I'm putting together a philosophy class and I thought you might like to see the plan.

Plan for Introduction to Philosophy, Fall 2024

I'm putting together a philosophy class and I thought you might like to see the plan.


For this Introduction to Philosophy class, I ask that you read Sophocles' "Antigone" and Plato's "Apology of Socrates." We will spend half the course on both texts. After that, I would like to talk about epistemology (theory of knowledge) and various approaches to ethics.

You're probably wondering what this is supposed to accomplish. I imagine my fellow philosophy professors have raised their eyebrows. Why start with seminar-style readings and then move to a topical approach? What is the plan? What do I hope to accomplish?

The plan is to establish critical examination of an artifact as fundamental. "How does this work?" seems an eminently practical question, far away from one like "What is the nature of morality?" or "Does God exist?" But when we start reading Sophocles and Plato, the primary question I'd like you to ask is how these dramas work.
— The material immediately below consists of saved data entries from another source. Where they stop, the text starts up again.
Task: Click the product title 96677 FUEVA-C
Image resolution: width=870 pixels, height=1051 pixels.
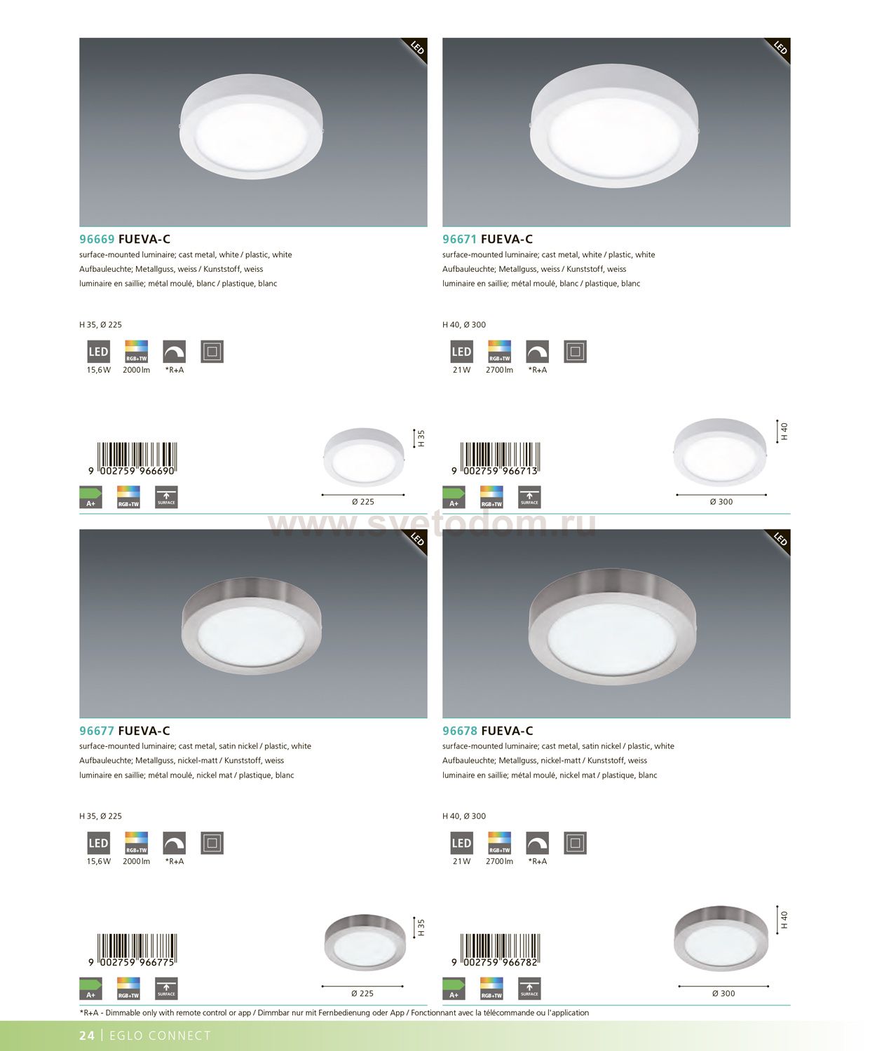Action: [125, 731]
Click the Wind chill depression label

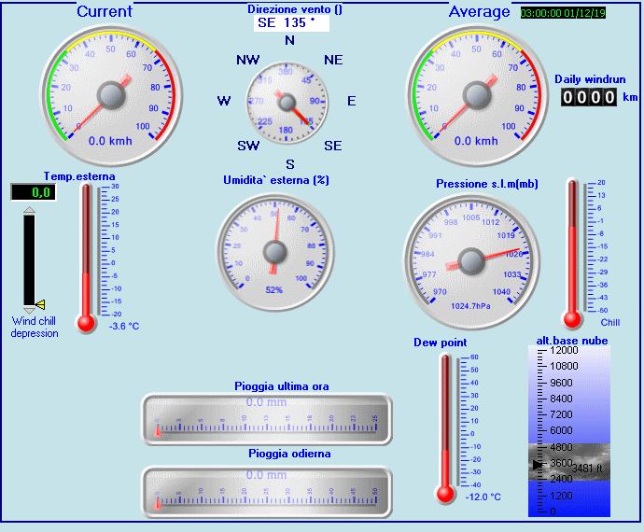click(35, 327)
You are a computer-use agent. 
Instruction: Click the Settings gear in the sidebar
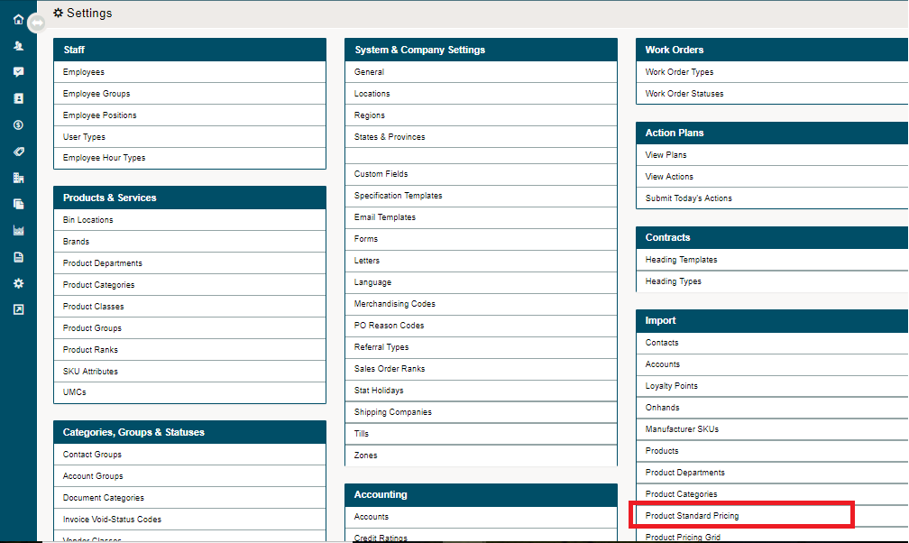point(18,282)
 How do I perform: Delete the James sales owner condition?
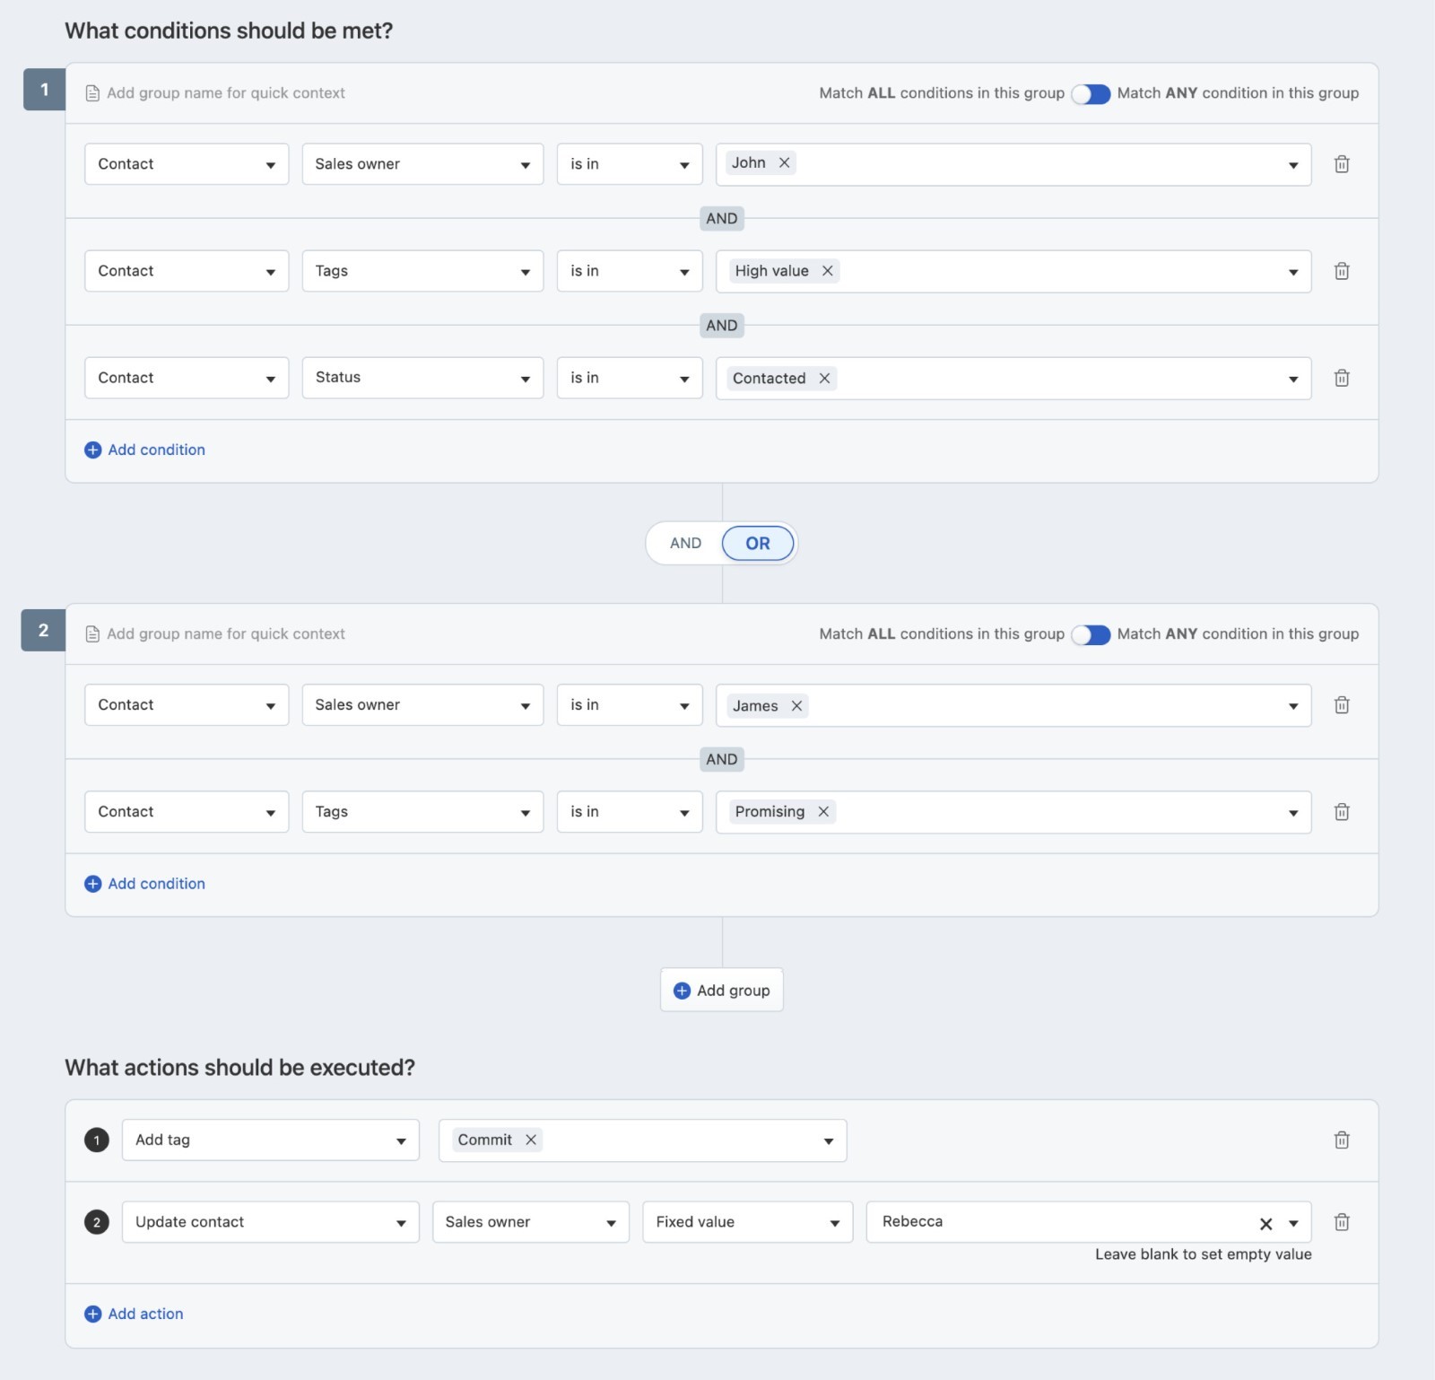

For example, if you're asking how the scenes where Antigone and Ismene fight are compelling, you're wondering about what interested other audiences. What, in other words, is universal and what is not. Something similar holds for asking about Socrates' attitude toward religion. The truth is that theoretical questions underlie our practical ones. The really tough inquiry is why we learn to stop posing good questions.

Once you've got a taste of asking "How does this work?" with two massively influential classics, we will change to a more modern approach. How do we define knowledge? Is it true, justified belief? In what sense can we have knowledge if we can't refute radical skepticism? As you work through these questions, my hope is that you will have questions about the questions. We will end the class with a discussion of various approaches to ethics. Utilitarianism, deontology, and virtue ethics each have different definitions of what is good, definitions that cannot easily be reconciled. By this point, you should not only know how to explain a philosophical idea, demonstrating how it succeeds and fails, but show someone else how to work through the framework accompanying that idea.

So yeah. The plan is ambitious and this is a short course. But if you get the skill of asking "What is this? How does it work?" you're well on your way to being more than a student of philosophy. There's no reason why we can't be reading your work as an exemplar of human wisdom, complete with its successes and failures.